Once I’m done reading and annotating everything in DEVONThink on the iPad, I generally jump back into DEVONThink on the Mac to search, make connections, process, and write. DEVONThink’s searching features on the Mac are probably the best on the market — I’m especially in love with DEVONThink’s “heat map” search results that provide a “warm, warmer, warmest” idea on which search result best matches your search query.

For study, this helps with connections across databases, of course.

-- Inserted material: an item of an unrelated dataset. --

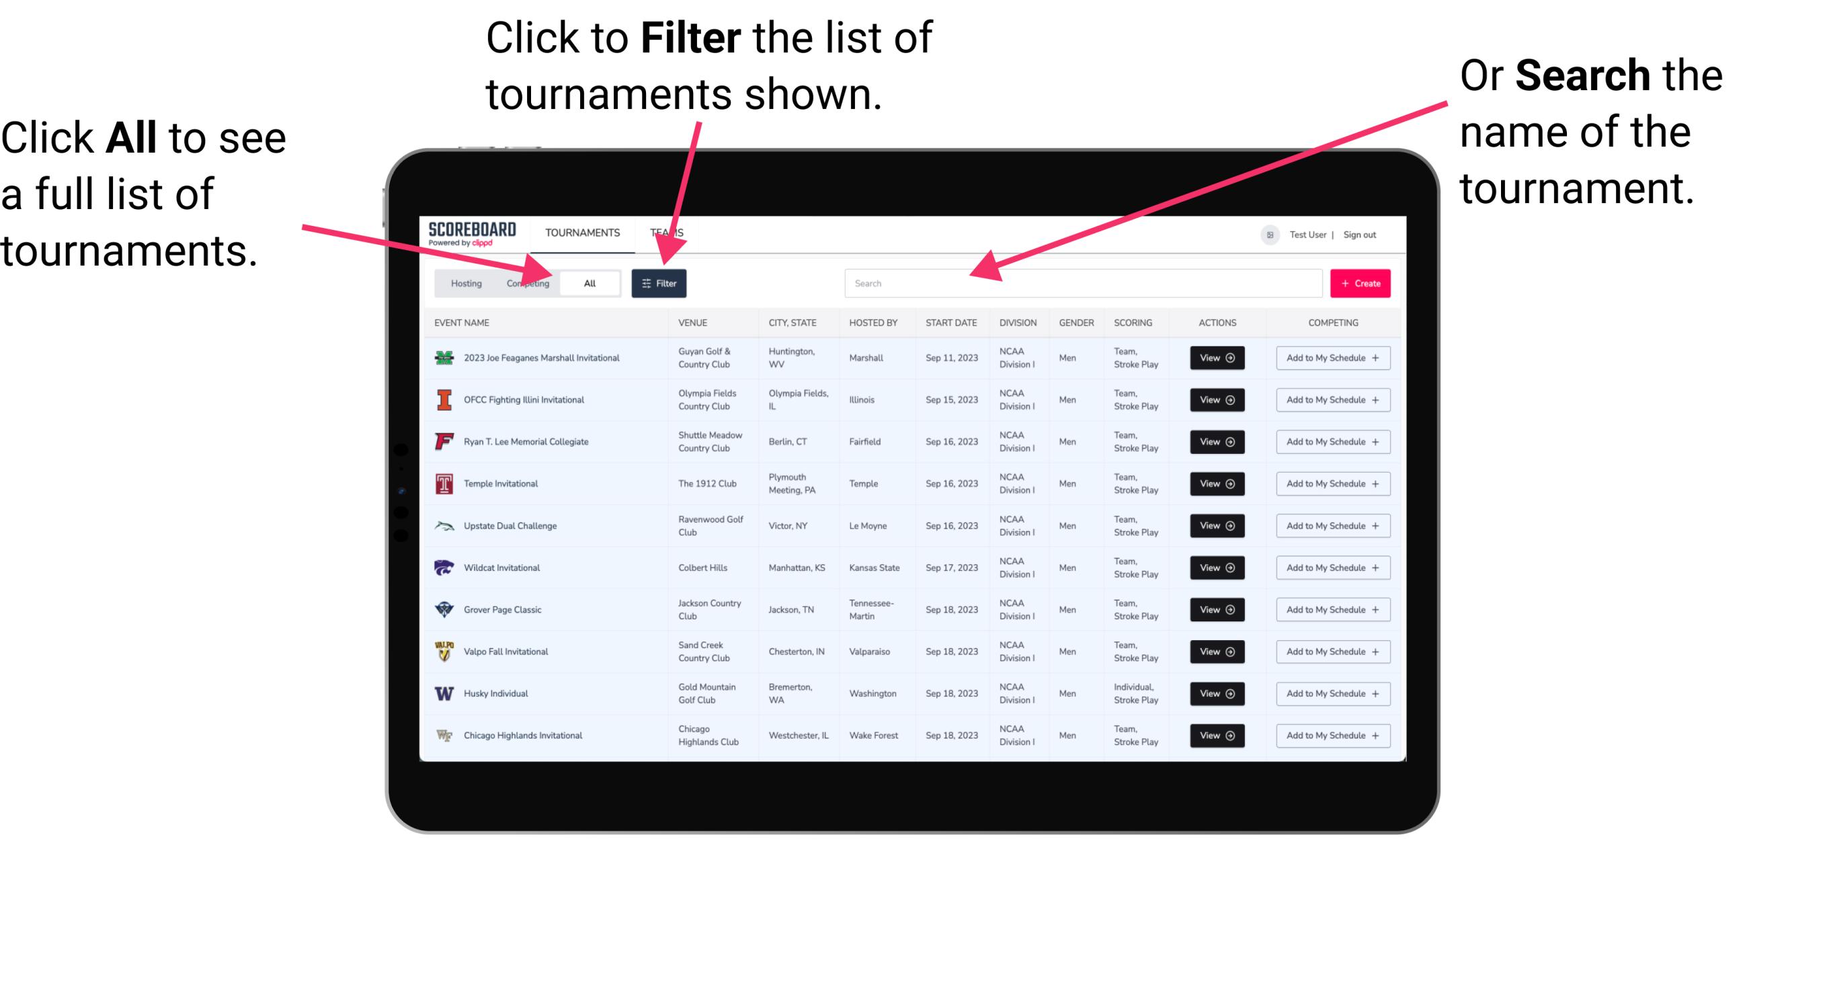Switch to the Tournaments tab
Screen dimensions: 1823x981
(582, 232)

But DEVONThink on the Mac has jumped aboard the same backlinking train as Obsidian, Roam, Craft, and other heralded note-taking and research apps. Inside DEVONThink on the Mac, you can have the app provide a link inside a note to every reference of another file inside DEVONThink. Once the setting is turned on, DEVONThink instantaneously creates the link and allows you to jump back and forth between the connection.

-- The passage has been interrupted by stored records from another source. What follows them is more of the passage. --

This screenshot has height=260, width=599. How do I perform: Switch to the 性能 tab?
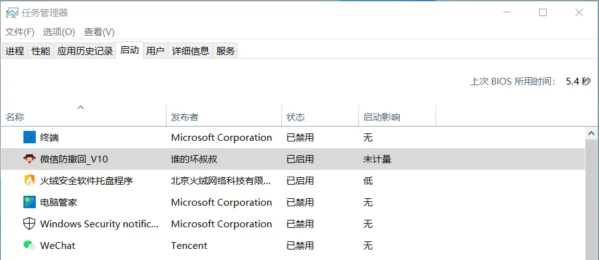tap(41, 51)
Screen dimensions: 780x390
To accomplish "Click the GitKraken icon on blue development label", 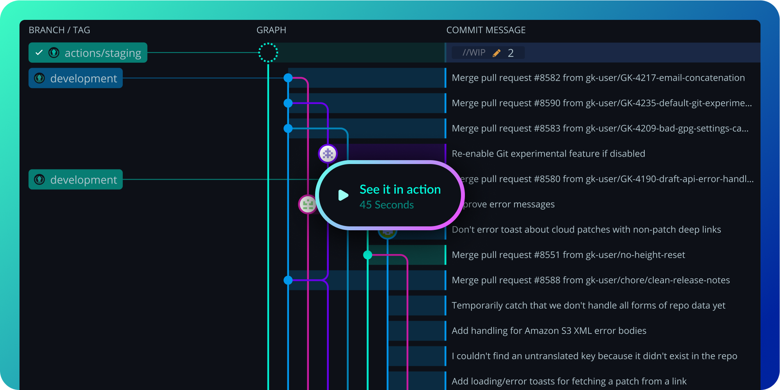I will pyautogui.click(x=39, y=78).
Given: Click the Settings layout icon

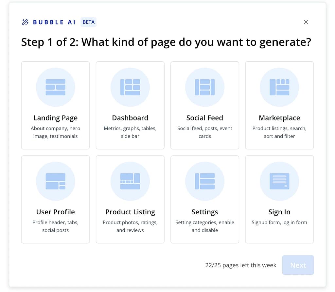Looking at the screenshot, I should pyautogui.click(x=204, y=181).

You can also view all incoming and outgoing links to a specific file by simply hitting Control + 7. It’s quick, easy, and enlightening.

Backlinks are all the rage in the research and note-taking world, largely for good reason. DEVONThink has its own flavor of backlink support baked on top its world-class search features.

Very powerful for storing all sorts of documentation and files, if you ask me.

Wrap Up

In a perfect world, I could state you can complete this entire PDF workflow on the iPad without having to touch a Mac. (Or vice versa, you could complete this entire workflow on the Mac without having to touch an iPad, but there’s still something about highlighting and annotating with a physical pen.)

And for many casual users, I imagine DEVONThink may be priced out of range. DEVONThink Standard comes in at $99, Pro at $199, and Server $499. Fortunately for students, DEVONThink does have student pricing available.

On that note, I implore students to consider using a research app like DEVONThink to house all their studies. It’s yet another investment at a time of life where cash is at a premium — I know. But as the world continues to move towards a digital-only reality for knowledge workers, it only makes sense to get ahead of the curve by having all your baseline knowledge searchable, connected, structured, and organized.

The DEVONThink workflow I discussed above has built out the foundation for my study over the last few months and is likely going to be the foundation of my knowledge library for decades to come.

I just wish these types of tools were on my radar much, much sooner.